Metastatic pancreatic cancer has, for a generation, been where good drugs go to disappoint. Second-line options buy weeks. So a hazard ratio of 0.40 for death — a median overall survival of 15.2 months against chemotherapy’s 6.6 in the RAS-mutant population of RASolute 302 — deserves to be read twice. This is not a surrogate endpoint or a press-release teaser. It is overall survival, the outcome that cannot be argued with.

It also matters why. RAS was called undruggable for forty years; its surface is smooth, its grip on GTP relentless. The KRAS-G12C inhibitors cracked one door.

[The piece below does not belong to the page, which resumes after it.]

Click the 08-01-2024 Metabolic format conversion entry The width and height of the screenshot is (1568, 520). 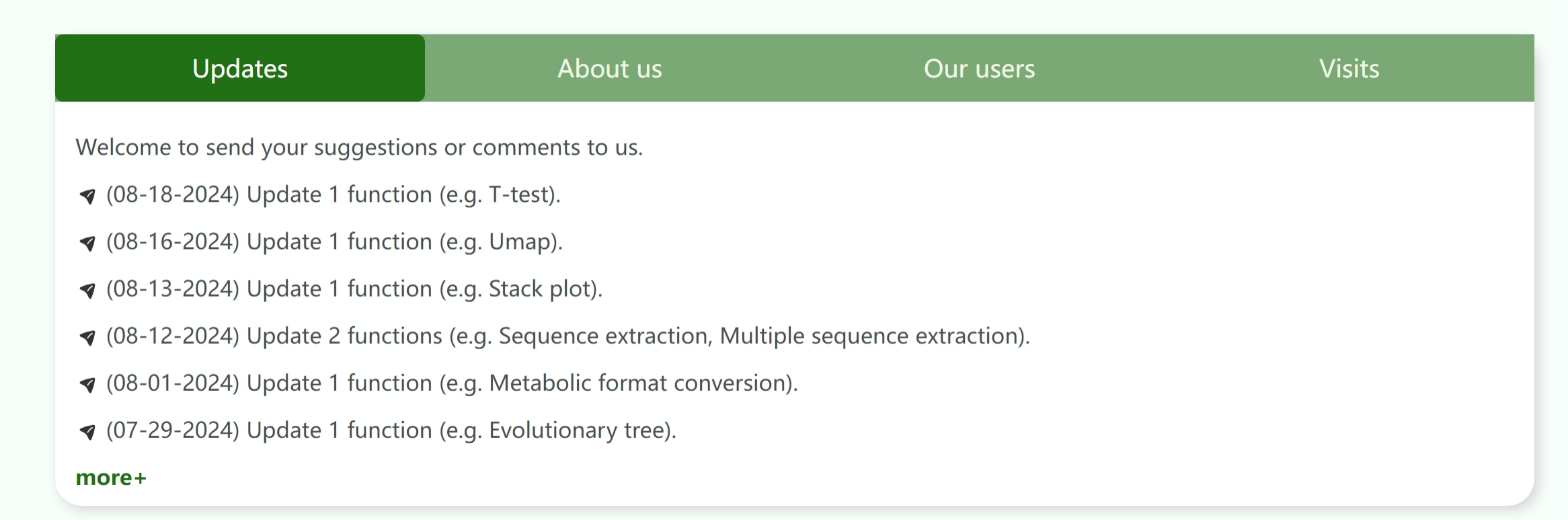click(x=452, y=383)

A pan-RAS approach that translates into survival in the most treatment-resistant solid tumor is the strongest signal yet that the entire pathway — not one mutation — is now therapeutic territory.

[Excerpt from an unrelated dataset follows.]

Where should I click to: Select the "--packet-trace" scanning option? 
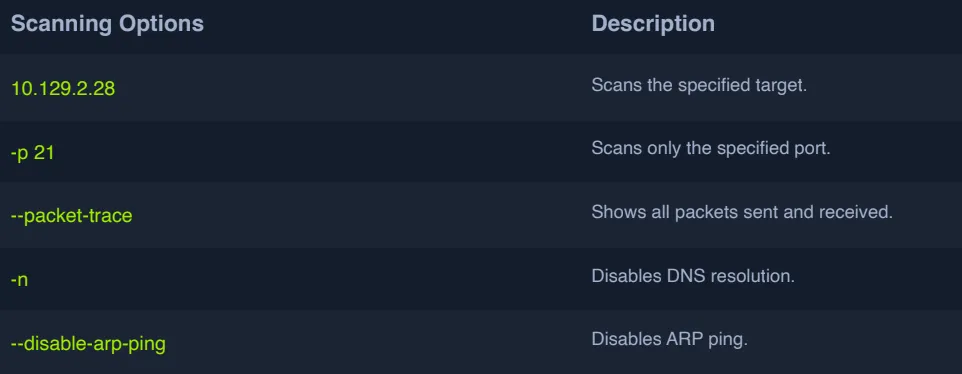[x=72, y=216]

A hazard ratio of 0.40 in this disease is the kind of number you stop and read twice.

Now the discipline. “Roughly doubles survival” is true and still means most patients are measured in months, not years; this is a delay of death, not yet a cure. The result is in previously treated, RAS-mutant disease — the first-line and biomarker-defined questions are open, and confirmatory data will decide how durable the effect is. Tolerability, and whether a US list price lands anywhere near what a health system can absorb, will determine who actually benefits.

What changes today is the slope of the curve and the burden of proof: RAS-pathway inhibition has earned its place in the pancreatic-cancer conversation, and the next readouts will be watched the way oncology once watched the first checkpoint inhibitors. What does not change — yet — is what a clinician can promise a patient in the room. Cautious optimism is the correct prescription.